• [Given problem]:
Starting at the line that has "Open the Instagram social icon" and continuing to the end of the entries, change "magenta" to "orange" and leave everything else as it is.

___ Data for processing ___

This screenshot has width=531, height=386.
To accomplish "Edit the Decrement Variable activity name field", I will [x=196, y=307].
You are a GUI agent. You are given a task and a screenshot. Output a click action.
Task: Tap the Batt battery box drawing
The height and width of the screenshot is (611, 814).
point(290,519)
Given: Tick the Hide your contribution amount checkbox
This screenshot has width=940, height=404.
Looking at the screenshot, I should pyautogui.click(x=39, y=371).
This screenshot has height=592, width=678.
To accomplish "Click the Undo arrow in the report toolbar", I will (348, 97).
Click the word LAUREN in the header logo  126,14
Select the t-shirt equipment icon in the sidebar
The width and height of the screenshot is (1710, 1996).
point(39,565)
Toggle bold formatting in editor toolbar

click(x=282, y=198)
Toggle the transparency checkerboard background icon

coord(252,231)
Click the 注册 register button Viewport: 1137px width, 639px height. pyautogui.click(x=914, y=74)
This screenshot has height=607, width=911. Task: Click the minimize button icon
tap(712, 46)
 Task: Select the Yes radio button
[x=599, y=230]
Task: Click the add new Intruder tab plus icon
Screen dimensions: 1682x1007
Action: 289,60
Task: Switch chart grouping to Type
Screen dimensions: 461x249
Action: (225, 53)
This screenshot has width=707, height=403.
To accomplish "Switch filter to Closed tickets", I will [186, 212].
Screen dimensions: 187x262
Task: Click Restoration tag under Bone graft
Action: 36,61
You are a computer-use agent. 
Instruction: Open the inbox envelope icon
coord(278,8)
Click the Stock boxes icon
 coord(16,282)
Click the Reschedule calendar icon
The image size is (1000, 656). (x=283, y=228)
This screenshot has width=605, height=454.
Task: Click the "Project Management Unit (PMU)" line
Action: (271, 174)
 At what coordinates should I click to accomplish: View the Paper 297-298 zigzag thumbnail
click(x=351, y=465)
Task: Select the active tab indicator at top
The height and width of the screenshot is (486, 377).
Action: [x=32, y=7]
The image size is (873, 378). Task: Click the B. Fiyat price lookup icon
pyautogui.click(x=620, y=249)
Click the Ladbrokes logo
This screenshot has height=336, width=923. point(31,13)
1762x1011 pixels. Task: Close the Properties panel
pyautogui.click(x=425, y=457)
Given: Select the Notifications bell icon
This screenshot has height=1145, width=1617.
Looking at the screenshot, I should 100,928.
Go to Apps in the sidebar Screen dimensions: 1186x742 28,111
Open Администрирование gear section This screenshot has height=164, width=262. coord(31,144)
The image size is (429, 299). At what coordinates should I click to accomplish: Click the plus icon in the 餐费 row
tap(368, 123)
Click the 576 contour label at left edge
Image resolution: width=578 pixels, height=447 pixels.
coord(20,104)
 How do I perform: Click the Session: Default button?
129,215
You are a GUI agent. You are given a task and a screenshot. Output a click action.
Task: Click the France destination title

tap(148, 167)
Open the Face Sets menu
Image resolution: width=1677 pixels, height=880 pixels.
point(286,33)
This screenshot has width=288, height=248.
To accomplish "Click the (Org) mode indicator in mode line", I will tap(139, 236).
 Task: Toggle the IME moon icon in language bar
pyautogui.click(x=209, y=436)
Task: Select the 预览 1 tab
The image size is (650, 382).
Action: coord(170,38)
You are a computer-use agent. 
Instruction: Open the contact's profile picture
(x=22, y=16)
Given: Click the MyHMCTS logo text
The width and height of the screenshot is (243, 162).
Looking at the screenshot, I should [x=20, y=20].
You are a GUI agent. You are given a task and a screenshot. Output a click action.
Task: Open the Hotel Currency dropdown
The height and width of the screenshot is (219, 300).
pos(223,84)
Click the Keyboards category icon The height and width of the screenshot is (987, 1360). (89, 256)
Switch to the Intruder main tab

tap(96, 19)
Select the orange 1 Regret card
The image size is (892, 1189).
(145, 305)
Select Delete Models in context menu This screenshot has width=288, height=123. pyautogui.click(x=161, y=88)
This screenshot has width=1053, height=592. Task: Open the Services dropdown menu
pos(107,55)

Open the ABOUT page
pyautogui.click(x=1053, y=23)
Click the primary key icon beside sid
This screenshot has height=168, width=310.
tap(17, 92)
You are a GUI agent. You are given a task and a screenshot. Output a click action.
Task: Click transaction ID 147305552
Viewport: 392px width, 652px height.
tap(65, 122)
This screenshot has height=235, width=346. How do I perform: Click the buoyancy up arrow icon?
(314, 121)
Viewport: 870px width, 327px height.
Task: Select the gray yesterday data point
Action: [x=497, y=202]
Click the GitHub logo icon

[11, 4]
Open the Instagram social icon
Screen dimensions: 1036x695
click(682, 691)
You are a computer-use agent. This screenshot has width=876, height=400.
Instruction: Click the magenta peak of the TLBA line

___

• [Completed task]:
Open the Instagram social icon
Screen dimensions: 1036x695
click(682, 691)
You are a computer-use agent. This screenshot has width=876, height=400.
Instruction: Click the orange peak of the TLBA line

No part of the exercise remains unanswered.